The John Herrington House and Herrington Bethel Church are a pair of historic buildings located near Mechanicstown in Carroll County, Ohio, United States. Constructed in the 1840s, they bear the name of a prominent local Methodist minister, and they have together been named a historic site.

Pennsylvania native John Herrington migrated west to eastern Ohio following the American Revolution, in which he served as a drummer boy. Upon settling in present-day Carroll County, he began farming and preaching Methodism among the pioneer settlers, and he became one of the area's preëminent early religious leaders. Herrington's home served as the house of worship for his congregation until the church building was constructed in 1843, three years after a new house was built for him.

Constructed of sandstone, the church was seemingly built under the direction of a local black craftsman, Frank Dunmore, who may also have been responsible for Herrington's house. The church is a simple gable-front design with one door on either side of the facade, while four windows pierce the sides, and a small cupola sits atop the roofline just behind the peak of the gable.
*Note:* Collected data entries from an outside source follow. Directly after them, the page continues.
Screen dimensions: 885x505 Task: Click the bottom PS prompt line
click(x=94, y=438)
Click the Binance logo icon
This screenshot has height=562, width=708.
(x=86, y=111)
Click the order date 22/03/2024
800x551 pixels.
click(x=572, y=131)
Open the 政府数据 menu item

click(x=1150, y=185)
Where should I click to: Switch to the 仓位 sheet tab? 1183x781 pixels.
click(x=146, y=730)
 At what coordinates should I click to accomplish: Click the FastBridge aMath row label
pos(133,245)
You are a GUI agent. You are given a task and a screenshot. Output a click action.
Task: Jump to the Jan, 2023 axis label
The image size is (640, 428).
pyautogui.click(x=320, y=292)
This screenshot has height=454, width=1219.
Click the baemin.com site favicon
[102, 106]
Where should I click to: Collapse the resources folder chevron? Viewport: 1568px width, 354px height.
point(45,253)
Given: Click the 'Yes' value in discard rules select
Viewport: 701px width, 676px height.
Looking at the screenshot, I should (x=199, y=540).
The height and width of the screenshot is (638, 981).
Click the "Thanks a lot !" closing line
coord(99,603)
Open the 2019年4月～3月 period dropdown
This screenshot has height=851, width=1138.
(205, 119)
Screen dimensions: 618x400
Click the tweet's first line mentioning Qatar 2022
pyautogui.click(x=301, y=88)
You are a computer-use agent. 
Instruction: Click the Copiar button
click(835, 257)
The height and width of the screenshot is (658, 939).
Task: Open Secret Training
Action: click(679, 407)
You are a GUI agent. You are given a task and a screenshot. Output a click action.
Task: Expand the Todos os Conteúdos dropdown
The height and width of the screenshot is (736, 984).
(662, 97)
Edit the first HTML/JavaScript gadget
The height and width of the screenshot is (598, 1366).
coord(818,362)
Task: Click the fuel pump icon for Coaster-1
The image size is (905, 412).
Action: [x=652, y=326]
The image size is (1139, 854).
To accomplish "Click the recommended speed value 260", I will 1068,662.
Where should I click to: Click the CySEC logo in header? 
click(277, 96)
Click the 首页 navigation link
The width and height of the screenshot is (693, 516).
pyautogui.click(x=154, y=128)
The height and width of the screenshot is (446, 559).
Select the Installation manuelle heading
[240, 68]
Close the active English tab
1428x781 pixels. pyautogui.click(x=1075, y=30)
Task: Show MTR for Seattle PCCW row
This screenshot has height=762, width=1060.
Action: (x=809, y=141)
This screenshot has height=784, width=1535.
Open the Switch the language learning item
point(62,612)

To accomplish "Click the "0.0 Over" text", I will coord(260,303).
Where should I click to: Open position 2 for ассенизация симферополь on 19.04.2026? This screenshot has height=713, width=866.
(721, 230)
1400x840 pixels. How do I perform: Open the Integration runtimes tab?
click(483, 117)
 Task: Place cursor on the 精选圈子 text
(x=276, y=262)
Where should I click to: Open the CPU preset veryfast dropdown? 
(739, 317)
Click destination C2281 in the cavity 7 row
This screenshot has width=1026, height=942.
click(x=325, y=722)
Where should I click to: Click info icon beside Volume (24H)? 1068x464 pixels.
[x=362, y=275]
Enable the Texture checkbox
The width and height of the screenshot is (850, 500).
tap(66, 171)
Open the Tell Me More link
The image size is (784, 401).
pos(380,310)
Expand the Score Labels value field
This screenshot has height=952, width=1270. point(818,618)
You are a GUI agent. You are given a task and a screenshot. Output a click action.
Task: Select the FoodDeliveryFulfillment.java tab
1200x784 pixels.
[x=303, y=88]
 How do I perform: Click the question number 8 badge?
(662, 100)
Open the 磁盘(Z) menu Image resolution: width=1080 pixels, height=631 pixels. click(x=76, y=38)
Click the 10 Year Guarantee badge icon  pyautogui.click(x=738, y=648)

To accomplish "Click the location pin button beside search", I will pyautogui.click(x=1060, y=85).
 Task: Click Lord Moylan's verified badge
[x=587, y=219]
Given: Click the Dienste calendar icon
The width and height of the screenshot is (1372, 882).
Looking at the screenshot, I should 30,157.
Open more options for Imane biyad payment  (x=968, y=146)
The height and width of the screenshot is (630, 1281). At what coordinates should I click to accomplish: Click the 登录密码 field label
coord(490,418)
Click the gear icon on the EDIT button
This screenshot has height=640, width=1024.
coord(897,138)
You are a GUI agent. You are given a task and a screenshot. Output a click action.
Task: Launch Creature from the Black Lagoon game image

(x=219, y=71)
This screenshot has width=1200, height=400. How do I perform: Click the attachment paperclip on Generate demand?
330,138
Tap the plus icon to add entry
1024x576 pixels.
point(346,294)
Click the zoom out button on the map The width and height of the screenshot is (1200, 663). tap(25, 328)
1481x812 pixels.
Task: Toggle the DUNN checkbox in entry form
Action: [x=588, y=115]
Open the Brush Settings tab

Behind the church sits the congregation's graveyard, while a woodlot lies beyond the graveyard.

In 1983, the church and Herrington's house were listed together on the National Register of Historic Places. Religious properties are ordinarily not eligible for addition to the Register, but the Herrington complex was included because of its profound significance in local history. Few other extant properties are so closely connected to the settlement of Carroll County and the development of its religious institutions (particularly because of Herrington's dual rôle as a farmer and a preacher), and the well-preserved stonework of the two buildings represents an incomparable example of pre-Civil War stone vernacular construction in the area.